_Stored records_:
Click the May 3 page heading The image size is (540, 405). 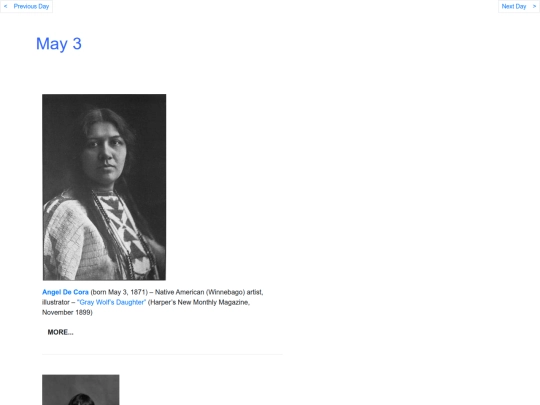tap(59, 44)
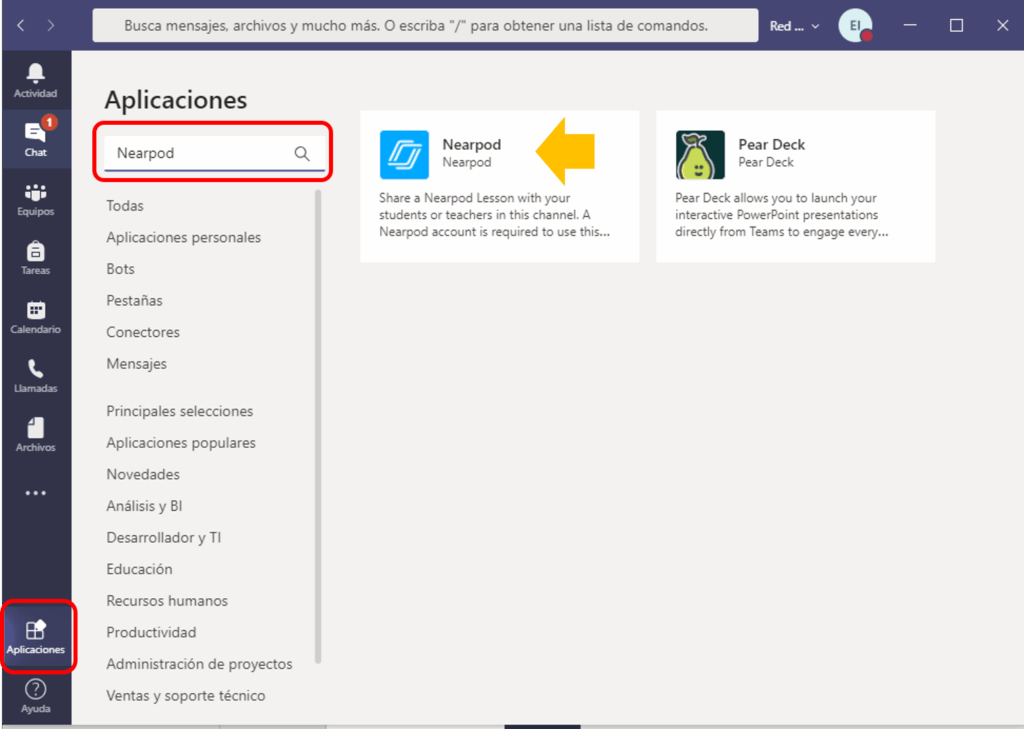This screenshot has width=1024, height=729.
Task: Open the Tareas icon
Action: point(35,256)
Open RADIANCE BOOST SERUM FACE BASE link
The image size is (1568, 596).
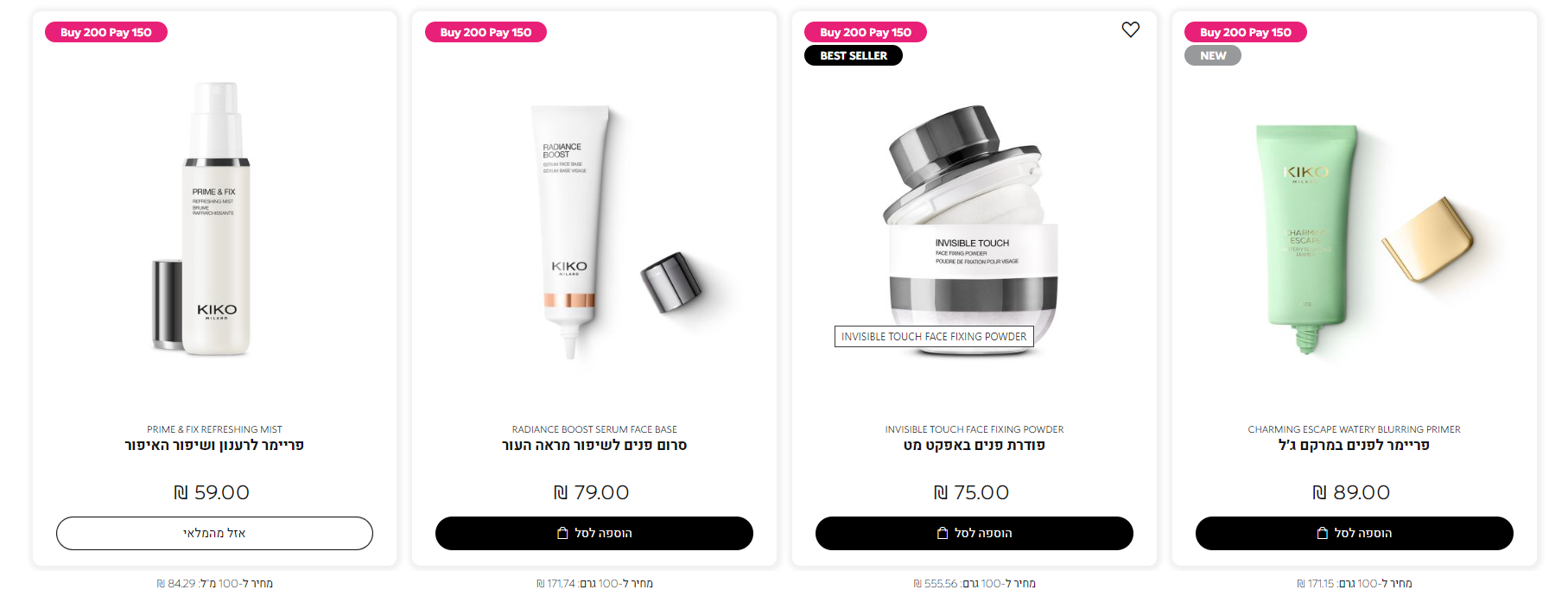[594, 429]
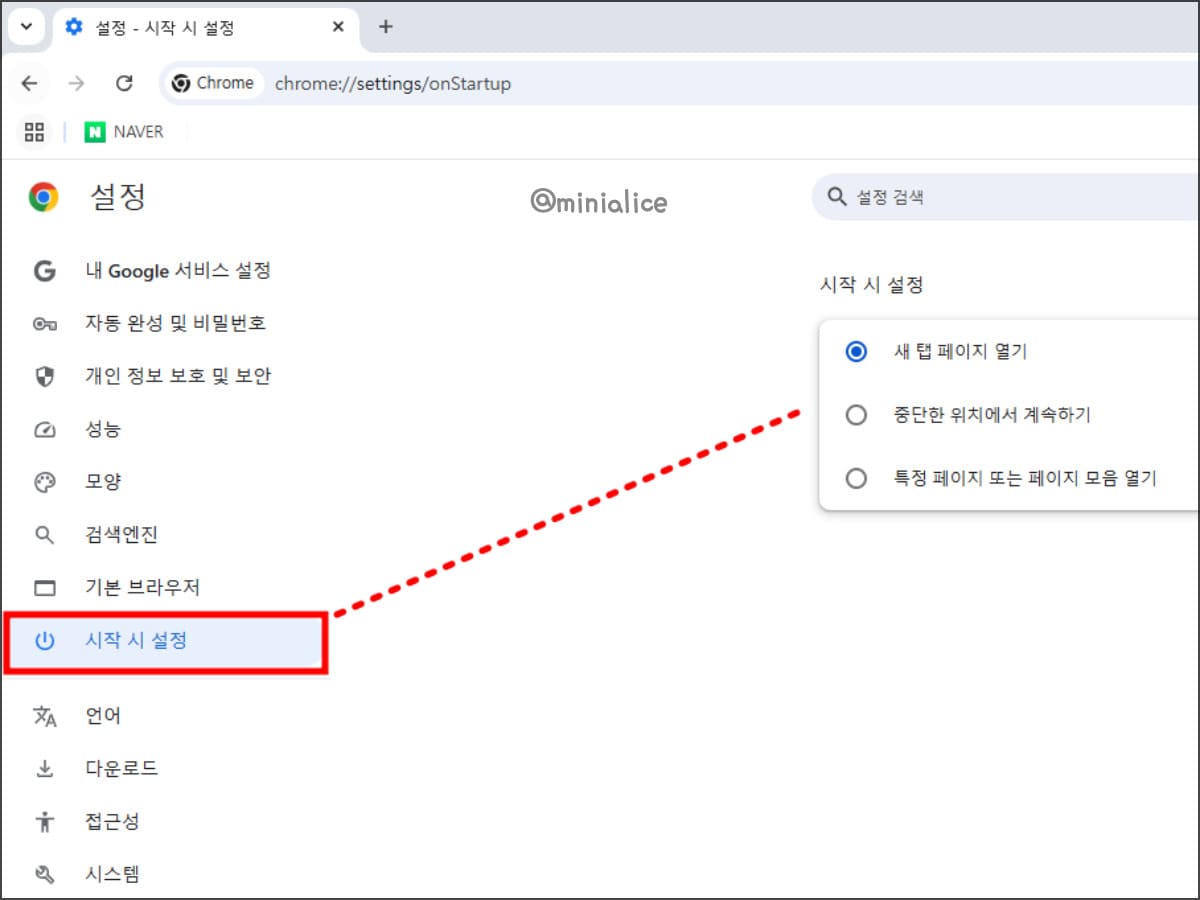Click the 성능 sidebar icon
The height and width of the screenshot is (900, 1200).
tap(45, 429)
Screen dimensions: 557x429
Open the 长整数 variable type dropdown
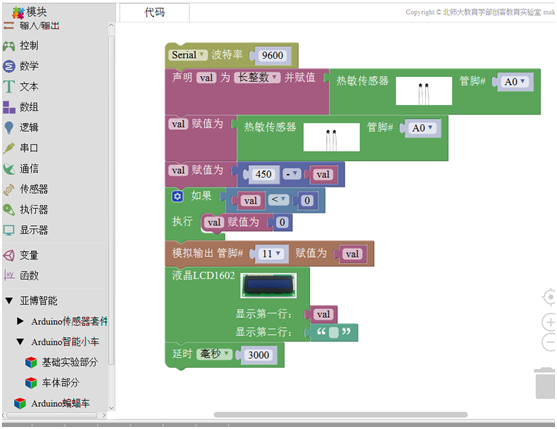click(257, 77)
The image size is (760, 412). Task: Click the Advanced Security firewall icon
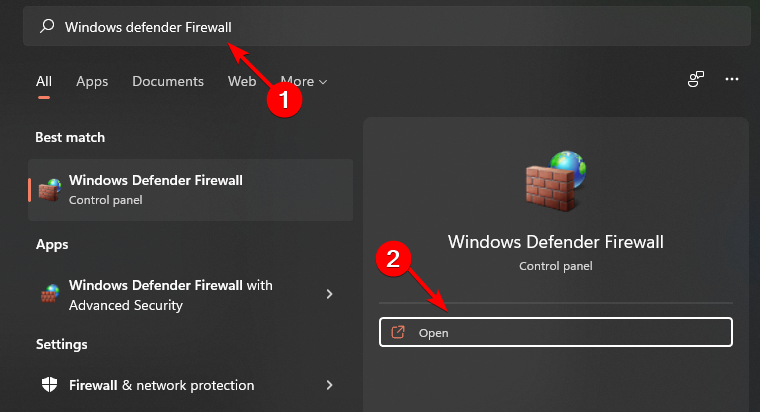tap(49, 295)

_ABOUT THIS EXERCISE_: Word for word, set down the lines from the line with "The image size is (760, 412)." through the last line of the entries, and nothing else; the pictures stay out.

_RESULT OF THIS TASK_:
The image size is (760, 412). Task: Click the Advanced Security firewall icon
tap(49, 295)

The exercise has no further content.